Extracted data entries:
▬▬▬▬▬▬

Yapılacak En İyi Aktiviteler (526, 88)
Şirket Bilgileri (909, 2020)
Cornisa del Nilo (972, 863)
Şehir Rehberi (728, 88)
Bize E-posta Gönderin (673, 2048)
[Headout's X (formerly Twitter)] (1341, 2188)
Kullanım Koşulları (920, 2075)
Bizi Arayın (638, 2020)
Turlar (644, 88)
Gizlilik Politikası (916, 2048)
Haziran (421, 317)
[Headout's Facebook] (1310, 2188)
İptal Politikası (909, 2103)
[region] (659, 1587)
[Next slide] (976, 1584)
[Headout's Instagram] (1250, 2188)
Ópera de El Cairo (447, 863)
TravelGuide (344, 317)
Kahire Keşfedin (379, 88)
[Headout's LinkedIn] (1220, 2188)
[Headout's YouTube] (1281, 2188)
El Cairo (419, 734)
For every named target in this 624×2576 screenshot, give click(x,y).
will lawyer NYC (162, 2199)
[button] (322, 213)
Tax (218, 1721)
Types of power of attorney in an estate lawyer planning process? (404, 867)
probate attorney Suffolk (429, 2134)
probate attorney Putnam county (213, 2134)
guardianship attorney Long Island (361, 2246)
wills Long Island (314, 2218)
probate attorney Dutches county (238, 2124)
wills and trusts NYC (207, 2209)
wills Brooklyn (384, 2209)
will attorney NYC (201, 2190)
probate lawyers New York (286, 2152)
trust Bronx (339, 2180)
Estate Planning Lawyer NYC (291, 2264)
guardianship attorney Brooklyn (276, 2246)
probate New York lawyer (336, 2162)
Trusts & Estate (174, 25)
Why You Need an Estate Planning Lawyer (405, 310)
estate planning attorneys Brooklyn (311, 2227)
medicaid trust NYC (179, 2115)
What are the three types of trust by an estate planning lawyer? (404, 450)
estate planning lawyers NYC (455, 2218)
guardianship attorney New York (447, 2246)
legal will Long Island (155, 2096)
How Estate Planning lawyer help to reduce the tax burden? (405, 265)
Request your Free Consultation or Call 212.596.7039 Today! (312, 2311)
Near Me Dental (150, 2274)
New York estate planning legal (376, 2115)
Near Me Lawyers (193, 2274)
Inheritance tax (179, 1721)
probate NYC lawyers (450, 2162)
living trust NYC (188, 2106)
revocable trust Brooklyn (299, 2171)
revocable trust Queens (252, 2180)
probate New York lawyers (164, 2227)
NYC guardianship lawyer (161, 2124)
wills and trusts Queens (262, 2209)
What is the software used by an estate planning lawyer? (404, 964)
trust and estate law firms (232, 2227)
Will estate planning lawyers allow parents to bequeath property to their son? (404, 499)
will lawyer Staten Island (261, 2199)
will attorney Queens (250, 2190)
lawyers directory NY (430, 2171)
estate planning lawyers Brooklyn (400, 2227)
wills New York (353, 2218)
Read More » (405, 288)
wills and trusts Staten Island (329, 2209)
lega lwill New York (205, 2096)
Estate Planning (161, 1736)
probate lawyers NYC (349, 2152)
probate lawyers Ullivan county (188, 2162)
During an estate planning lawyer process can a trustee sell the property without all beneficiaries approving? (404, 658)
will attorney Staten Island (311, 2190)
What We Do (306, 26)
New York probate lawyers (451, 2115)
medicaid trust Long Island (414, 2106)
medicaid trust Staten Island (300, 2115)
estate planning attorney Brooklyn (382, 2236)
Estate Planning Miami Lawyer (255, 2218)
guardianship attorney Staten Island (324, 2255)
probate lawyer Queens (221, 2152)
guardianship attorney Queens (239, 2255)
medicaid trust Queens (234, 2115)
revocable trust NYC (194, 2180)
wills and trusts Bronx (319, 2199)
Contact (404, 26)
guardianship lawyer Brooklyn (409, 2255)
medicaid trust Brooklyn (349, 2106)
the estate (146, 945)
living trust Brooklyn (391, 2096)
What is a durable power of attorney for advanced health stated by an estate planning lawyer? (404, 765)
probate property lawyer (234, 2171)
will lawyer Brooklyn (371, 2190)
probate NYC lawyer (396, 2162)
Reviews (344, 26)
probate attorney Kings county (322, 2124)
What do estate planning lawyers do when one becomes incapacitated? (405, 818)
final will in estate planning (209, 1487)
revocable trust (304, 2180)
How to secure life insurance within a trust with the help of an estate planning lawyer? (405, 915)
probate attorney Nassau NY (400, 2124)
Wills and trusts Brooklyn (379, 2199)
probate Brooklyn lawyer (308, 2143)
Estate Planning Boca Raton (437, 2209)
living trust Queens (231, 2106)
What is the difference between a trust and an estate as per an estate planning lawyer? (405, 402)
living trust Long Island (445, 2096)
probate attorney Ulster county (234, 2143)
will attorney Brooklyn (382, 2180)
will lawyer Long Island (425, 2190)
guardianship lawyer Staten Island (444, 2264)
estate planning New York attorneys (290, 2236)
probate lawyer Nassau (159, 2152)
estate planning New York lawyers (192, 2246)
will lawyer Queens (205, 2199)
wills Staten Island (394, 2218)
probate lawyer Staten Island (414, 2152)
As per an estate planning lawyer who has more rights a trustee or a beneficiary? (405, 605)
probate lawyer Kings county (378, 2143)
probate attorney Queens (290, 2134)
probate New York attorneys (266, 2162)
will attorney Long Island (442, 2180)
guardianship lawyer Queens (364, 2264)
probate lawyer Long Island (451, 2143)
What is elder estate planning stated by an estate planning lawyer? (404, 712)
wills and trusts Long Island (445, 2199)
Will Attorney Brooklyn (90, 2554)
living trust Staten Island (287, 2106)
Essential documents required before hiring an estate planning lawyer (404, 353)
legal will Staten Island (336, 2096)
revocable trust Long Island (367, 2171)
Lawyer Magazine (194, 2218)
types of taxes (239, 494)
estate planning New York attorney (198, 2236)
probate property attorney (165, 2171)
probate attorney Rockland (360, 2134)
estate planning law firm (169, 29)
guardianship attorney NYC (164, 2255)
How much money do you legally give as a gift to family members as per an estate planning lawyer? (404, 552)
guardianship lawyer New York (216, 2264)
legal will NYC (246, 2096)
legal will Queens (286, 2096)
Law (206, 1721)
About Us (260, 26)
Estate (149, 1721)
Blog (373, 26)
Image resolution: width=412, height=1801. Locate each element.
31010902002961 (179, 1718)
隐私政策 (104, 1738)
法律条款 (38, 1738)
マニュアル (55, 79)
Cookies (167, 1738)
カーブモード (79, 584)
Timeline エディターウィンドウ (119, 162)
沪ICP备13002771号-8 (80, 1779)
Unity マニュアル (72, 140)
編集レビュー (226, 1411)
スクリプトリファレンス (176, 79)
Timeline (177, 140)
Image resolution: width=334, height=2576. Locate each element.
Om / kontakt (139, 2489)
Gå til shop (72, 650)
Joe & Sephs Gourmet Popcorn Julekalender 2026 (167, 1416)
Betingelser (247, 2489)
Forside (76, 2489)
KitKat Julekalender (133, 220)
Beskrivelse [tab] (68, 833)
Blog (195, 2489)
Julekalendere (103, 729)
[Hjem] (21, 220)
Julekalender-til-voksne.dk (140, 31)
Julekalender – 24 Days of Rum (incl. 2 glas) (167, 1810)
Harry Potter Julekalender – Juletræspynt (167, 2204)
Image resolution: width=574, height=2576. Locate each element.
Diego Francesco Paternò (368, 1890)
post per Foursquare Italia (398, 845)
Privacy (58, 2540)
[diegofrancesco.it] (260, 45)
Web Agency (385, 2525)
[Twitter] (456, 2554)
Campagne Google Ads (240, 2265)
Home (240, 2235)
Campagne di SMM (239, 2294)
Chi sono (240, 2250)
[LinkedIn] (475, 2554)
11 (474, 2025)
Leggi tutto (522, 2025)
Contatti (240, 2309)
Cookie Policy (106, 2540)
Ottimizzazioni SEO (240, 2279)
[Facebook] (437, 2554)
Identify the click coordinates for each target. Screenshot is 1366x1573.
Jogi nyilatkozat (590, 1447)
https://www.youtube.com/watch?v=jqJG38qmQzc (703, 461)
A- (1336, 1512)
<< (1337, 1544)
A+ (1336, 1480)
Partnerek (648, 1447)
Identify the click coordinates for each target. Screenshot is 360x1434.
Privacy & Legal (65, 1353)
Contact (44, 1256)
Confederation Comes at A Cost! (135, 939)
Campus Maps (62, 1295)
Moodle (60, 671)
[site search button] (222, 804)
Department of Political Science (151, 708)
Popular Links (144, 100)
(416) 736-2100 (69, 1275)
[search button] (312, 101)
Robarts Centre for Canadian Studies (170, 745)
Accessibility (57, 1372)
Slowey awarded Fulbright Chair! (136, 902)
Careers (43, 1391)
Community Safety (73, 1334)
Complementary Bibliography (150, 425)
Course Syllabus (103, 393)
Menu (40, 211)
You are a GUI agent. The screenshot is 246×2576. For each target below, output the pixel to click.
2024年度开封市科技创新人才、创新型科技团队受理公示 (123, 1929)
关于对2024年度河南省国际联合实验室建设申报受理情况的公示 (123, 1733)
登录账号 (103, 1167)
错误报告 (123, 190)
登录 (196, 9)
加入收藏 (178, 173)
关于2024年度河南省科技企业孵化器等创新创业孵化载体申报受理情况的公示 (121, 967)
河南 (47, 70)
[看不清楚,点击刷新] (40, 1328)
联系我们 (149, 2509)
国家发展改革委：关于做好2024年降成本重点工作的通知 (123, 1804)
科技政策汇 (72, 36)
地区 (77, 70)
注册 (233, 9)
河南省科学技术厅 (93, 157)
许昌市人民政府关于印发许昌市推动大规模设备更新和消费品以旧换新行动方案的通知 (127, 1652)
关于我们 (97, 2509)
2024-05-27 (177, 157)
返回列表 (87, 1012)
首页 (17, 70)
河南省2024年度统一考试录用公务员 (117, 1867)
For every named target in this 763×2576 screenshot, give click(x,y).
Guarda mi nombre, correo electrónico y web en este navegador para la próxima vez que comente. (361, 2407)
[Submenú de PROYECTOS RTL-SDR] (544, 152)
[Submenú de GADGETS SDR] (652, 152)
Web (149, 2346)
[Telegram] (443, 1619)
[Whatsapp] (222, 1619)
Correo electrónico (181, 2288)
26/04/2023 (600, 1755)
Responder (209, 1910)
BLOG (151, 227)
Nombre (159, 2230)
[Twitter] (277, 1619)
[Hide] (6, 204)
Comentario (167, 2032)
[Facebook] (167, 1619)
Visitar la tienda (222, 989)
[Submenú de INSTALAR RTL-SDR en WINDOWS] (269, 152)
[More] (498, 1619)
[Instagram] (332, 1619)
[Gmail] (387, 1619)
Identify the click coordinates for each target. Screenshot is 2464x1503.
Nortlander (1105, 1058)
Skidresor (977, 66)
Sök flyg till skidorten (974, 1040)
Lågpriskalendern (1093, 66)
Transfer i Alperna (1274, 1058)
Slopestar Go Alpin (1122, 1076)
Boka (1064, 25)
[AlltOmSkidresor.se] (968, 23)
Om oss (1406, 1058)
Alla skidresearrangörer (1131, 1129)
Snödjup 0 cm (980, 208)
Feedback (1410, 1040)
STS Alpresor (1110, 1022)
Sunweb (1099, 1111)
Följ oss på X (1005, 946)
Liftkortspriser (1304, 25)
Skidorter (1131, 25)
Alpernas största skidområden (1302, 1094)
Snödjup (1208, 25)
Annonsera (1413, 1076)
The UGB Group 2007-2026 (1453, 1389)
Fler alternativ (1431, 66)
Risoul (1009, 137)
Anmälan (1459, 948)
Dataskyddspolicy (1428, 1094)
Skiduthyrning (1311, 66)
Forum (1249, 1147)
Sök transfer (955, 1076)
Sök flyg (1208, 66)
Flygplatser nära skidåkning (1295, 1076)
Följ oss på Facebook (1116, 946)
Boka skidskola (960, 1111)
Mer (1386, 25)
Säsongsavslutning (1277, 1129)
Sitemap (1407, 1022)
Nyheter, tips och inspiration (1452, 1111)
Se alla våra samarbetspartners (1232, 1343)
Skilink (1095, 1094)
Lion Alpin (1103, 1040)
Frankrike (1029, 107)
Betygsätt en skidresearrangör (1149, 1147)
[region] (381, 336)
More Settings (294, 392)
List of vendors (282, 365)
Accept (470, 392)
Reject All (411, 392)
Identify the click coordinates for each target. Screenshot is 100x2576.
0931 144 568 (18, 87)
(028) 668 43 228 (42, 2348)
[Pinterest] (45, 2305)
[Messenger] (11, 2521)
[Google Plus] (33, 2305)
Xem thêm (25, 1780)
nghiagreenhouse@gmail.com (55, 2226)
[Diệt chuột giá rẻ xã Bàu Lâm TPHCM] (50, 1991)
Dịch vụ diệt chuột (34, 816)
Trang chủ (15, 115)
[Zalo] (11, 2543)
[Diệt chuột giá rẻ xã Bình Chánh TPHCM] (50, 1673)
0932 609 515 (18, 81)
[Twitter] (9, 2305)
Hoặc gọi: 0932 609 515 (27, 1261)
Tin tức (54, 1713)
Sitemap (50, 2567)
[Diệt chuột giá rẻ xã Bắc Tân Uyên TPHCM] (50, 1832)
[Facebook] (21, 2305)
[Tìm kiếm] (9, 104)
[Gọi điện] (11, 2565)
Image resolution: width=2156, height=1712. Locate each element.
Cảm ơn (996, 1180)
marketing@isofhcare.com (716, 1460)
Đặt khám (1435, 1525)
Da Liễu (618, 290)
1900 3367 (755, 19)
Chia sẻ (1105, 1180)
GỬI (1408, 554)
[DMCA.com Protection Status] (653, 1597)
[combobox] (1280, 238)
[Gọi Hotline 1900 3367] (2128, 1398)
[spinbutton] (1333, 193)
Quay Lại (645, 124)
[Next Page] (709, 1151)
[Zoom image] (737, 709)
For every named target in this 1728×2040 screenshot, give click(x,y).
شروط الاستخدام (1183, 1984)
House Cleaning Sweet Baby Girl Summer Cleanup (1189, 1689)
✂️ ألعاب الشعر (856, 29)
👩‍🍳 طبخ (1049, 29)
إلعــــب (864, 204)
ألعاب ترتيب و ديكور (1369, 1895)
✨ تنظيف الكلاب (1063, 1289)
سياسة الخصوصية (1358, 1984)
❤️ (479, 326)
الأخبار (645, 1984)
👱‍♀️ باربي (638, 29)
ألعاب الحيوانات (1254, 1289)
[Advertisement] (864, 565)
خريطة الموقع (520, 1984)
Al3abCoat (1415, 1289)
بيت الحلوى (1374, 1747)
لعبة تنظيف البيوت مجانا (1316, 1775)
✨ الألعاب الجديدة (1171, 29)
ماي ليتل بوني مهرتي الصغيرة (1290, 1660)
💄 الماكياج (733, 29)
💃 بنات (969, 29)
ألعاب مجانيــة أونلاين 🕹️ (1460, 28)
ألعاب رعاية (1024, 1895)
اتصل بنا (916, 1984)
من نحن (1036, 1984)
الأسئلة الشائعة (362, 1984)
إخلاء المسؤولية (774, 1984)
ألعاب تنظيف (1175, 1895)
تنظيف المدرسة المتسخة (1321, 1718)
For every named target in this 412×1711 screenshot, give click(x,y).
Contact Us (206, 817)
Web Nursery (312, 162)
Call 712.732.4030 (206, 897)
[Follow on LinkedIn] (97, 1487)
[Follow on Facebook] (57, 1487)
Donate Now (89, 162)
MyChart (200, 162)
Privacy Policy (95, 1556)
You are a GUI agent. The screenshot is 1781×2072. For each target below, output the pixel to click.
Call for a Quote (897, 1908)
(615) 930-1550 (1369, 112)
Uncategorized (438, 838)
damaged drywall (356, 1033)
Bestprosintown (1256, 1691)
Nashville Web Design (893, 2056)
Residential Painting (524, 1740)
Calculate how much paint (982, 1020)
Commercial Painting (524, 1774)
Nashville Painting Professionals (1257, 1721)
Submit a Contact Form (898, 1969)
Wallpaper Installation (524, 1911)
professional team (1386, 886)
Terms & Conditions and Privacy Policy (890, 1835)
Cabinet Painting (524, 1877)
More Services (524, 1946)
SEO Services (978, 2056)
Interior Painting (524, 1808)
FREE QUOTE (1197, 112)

▬▬▬▬▬▬

▸ **What to produce**:
A single number is the expected answer: how many lines of the entries contain "Contact".

▸ **Your response**:
4